What Practical Effect Will Different Ruby Threading Models (Ruby VS Jruby) Have on Your Code as a Developer

Ruby threads not good enough?

"Normal" ruby (or mri) has a great big lock that prevents more than one thread from running ruby code at a time (known as the GIL or GVL).

Rubinius and jruby don't have this lock. In ruby 1.8.x the threads were green threads too, but as of ruby 1.9 ruby threads are mapped to native threads. The GVL stops you from gaining much benefit though.

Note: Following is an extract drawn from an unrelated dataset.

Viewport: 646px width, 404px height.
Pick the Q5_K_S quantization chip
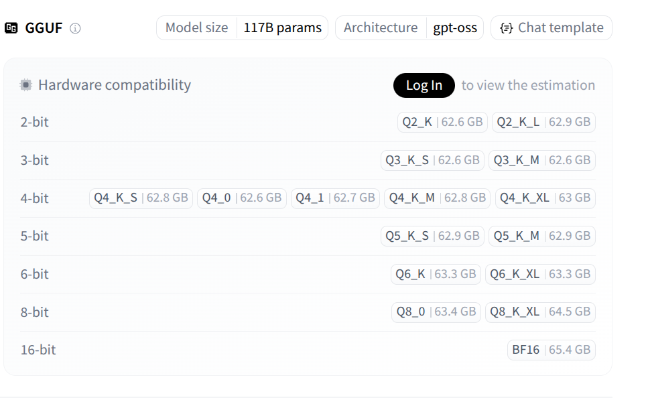coord(432,236)
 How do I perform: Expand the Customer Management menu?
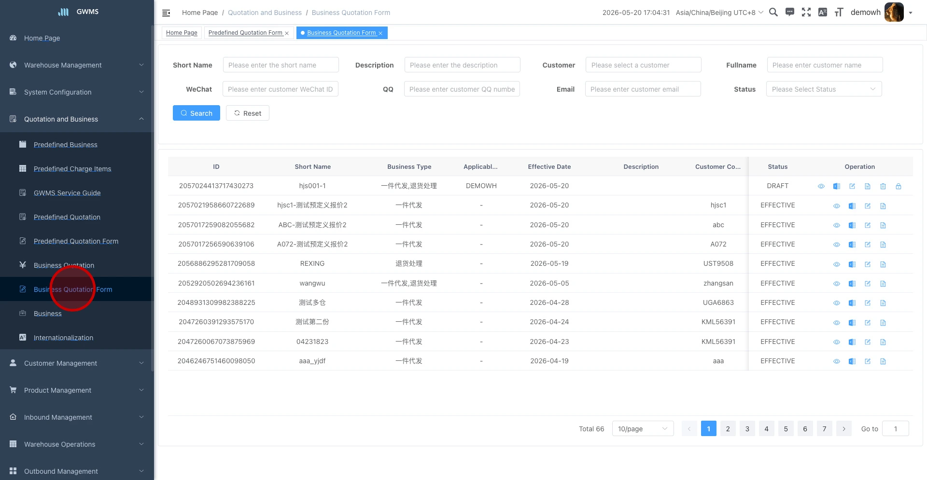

Native extensions can run code outside of the lock so that, for example, multiple MySQL queries can run simultaneously from different threads but they can't call into the regular ruby api when they don't hold the lock

Which is faster: MRI Ruby or JRuby?

The answer depends on many variables.

But in general, Ruby 1.9 is faster than JRuby, but Ruby 1.8 is slower than JRuby.

e.g. according to the Computer Language Benchmarks Game:

  • Ruby 1.9 vs JRuby
  • Ruby 1.8 vs JRuby

Also, if your application is multi-threaded, JRuby may have some advantages over standard Ruby

(a.k.a. MRI)], depending on how many cores you have.

Does ruby have real multithreading?

Updated with Jörg's Sept 2011 comment

You seem to be confusing two very different things here: the
Ruby Programming Language and the specific threading model of one
specific implementation of the Ruby Programming Language. There
are currently around 11 different implementations of the Ruby
Programming Language, with very different and unique threading
models.

(Unfortunately, only two of those 11 implementations are actually
ready for production use, but by the end of the year that number
will probably go up to four or five.) (Update: it's now 5: MRI, JRuby, YARV (the interpreter for Ruby 1.9), Rubinius and IronRuby).

  1. The first implementation doesn't actually have a name, which
    makes it quite awkward to refer to it and is really annoying and
    confusing. It is most often referred to as "Ruby", which is even
    more annoying and confusing than having no name, because it
    leads to endless confusion between the features of the Ruby
    Programming Language and a particular Ruby Implementation.

    It is also sometimes called "MRI" (for "Matz's Ruby
    Implementation"), CRuby or MatzRuby.

    MRI implements Ruby Threads as Green Threads within its
    interpreter. Unfortunately, it doesn't allow those threads
    to be scheduled in parallel, they can only run one thread at a
    time.

    However, any number of C Threads (POSIX Threads etc.) can run
    in parallel to the Ruby Thread, so external C Libraries, or MRI
    C Extensions that create threads of their own can still run in
    parallel.

  2. The second implementation is YARV (short for "Yet
    Another Ruby VM"). YARV implements Ruby Threads as POSIX or
    Windows NT Threads, however, it uses a Global Interpreter
    Lock (GIL) to ensure that only one Ruby Thread can actually be
    scheduled at any one time.

    Like MRI, C Threads can actually run parallel to Ruby Threads.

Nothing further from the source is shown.